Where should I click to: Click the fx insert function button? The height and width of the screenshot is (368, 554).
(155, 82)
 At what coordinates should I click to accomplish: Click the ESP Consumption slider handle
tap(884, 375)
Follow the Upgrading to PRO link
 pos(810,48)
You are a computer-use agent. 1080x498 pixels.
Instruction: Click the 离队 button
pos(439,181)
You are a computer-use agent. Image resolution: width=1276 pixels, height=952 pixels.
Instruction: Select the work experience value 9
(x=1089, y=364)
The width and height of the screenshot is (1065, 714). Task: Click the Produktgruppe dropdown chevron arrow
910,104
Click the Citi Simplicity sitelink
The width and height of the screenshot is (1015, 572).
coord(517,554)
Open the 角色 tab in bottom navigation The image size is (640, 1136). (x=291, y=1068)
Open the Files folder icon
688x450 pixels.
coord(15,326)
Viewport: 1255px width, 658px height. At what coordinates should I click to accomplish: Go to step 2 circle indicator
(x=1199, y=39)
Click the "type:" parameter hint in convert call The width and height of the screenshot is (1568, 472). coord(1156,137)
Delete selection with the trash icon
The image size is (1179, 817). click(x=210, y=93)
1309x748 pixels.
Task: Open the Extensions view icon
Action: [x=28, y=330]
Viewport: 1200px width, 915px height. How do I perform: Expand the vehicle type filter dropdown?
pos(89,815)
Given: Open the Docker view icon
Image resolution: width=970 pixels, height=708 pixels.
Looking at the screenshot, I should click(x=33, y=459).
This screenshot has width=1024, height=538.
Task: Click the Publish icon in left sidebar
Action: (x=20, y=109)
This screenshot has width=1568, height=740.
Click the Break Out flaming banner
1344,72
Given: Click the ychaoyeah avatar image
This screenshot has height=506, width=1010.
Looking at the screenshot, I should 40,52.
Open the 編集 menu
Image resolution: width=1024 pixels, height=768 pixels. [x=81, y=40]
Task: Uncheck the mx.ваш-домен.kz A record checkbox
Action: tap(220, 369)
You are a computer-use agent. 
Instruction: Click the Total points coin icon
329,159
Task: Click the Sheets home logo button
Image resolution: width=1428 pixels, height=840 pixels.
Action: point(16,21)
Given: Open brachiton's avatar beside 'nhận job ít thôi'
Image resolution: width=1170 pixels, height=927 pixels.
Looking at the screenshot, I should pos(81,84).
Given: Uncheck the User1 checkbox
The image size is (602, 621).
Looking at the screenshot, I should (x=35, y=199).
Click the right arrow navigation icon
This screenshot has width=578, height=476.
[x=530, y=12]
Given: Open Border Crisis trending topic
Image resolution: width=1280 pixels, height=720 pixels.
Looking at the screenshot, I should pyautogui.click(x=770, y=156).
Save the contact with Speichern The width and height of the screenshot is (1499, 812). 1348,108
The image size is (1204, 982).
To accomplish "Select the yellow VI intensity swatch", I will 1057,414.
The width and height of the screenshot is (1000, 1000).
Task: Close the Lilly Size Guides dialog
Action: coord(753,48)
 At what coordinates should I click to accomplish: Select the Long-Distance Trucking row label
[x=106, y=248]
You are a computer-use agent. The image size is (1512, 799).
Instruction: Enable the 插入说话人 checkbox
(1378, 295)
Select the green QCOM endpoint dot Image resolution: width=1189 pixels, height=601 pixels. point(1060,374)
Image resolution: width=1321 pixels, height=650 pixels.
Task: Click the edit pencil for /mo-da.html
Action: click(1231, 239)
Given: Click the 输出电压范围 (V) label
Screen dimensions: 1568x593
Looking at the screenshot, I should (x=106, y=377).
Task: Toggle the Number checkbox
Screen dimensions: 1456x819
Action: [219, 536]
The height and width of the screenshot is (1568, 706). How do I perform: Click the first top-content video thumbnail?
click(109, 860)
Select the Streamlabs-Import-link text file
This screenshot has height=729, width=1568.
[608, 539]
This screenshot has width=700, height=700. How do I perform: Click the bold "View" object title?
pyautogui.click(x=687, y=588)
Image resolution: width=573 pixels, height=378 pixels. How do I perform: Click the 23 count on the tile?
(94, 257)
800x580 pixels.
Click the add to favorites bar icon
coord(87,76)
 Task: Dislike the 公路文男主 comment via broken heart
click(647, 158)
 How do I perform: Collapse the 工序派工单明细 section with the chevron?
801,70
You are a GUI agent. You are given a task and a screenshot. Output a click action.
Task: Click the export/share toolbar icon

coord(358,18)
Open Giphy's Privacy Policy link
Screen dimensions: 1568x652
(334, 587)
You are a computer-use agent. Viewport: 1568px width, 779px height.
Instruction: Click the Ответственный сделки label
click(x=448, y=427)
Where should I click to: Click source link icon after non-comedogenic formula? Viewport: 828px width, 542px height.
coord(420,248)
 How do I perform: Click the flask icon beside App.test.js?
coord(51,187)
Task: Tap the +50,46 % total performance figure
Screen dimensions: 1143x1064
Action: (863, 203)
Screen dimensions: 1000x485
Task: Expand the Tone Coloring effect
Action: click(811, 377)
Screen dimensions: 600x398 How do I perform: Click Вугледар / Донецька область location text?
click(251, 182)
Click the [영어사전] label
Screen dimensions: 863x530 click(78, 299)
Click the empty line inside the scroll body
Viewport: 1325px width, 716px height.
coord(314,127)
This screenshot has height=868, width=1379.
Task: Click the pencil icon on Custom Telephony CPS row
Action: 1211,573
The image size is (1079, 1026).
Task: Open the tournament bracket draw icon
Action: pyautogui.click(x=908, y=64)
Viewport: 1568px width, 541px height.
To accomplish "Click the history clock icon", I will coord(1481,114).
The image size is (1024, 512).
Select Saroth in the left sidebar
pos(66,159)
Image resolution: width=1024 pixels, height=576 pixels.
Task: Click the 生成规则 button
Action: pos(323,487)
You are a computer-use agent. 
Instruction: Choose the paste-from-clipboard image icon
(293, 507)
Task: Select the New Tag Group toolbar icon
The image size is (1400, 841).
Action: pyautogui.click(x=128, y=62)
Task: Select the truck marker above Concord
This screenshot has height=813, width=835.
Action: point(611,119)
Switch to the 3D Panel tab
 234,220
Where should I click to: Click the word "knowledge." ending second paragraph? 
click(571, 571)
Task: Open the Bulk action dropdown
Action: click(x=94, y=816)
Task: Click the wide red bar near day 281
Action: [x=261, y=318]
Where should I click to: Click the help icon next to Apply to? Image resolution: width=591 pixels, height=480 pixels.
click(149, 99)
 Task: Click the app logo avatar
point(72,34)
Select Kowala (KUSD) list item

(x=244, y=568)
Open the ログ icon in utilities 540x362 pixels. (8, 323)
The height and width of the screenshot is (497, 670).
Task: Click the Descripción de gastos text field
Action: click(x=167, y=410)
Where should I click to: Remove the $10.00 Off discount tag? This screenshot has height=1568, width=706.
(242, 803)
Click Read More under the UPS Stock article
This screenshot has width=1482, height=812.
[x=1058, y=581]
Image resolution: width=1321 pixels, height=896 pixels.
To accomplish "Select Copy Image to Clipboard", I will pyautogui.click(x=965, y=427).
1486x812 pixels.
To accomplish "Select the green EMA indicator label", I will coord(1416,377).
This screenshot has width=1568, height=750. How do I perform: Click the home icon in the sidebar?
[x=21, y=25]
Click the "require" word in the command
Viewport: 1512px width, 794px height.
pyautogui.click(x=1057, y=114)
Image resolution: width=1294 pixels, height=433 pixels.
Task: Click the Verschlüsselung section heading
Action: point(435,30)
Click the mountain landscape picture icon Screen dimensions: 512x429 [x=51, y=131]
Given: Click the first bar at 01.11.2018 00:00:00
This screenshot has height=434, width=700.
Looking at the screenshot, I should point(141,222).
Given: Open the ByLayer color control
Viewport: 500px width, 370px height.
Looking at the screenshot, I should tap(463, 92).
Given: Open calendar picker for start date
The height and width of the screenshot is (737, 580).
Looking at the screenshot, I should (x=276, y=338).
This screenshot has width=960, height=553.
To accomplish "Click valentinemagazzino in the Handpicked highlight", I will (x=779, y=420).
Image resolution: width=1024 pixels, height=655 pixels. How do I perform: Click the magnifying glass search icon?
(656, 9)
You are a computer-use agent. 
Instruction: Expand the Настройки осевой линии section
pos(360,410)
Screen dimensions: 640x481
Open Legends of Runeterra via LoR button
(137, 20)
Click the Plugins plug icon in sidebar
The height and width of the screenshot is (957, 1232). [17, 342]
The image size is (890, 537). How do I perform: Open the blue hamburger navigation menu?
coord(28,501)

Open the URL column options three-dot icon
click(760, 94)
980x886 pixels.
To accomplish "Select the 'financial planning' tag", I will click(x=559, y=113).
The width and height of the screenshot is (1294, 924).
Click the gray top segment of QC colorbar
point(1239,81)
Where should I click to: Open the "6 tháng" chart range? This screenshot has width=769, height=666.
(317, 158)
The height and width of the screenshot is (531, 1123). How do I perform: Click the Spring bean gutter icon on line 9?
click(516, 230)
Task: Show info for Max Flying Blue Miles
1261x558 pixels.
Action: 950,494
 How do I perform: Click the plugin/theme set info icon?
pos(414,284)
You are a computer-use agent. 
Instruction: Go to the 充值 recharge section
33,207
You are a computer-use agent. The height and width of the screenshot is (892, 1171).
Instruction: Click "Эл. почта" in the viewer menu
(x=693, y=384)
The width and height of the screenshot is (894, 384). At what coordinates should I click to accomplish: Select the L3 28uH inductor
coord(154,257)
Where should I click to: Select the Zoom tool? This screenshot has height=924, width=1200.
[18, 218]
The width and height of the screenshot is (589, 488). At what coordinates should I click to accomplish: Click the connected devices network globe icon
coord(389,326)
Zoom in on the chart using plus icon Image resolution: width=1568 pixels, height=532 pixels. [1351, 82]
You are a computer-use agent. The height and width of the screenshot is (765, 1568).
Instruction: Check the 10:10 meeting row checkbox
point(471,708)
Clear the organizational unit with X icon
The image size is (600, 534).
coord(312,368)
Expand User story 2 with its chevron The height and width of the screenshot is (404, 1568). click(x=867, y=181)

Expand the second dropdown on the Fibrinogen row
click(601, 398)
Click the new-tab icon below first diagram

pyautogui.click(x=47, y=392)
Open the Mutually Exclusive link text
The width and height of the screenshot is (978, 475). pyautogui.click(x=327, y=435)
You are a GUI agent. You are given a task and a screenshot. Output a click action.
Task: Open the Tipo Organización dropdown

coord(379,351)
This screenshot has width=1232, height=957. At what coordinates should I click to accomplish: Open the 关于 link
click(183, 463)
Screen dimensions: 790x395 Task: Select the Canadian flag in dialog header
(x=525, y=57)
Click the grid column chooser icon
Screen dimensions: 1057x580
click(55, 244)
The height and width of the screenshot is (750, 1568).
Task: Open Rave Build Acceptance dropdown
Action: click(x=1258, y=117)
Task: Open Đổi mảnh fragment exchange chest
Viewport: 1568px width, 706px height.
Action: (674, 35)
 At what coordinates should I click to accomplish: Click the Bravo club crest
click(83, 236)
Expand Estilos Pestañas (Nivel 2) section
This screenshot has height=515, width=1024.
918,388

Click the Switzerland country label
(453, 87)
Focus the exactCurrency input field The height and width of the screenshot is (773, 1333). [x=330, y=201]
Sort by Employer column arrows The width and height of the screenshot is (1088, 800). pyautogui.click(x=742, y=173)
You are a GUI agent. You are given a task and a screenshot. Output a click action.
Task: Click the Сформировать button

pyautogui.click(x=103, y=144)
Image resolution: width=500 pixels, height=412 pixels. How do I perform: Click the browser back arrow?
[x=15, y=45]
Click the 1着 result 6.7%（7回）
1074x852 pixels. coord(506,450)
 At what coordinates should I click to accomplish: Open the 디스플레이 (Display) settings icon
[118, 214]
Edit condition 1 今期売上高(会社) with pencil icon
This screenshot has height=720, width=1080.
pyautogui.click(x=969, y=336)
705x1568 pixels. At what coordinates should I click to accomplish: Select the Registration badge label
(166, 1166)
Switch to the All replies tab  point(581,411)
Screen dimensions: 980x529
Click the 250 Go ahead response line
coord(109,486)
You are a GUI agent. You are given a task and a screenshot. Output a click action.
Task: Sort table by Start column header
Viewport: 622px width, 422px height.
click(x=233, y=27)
--- --- ---
Looking back over the data above, restate word for word the lines that begin at the line with "Given: Open the ByLayer color control" and end at the line with "Given: Open calendar picker for start date", inclusive.

Given: Open the ByLayer color control
Viewport: 500px width, 370px height.
Looking at the screenshot, I should tap(463, 92).
Given: Open calendar picker for start date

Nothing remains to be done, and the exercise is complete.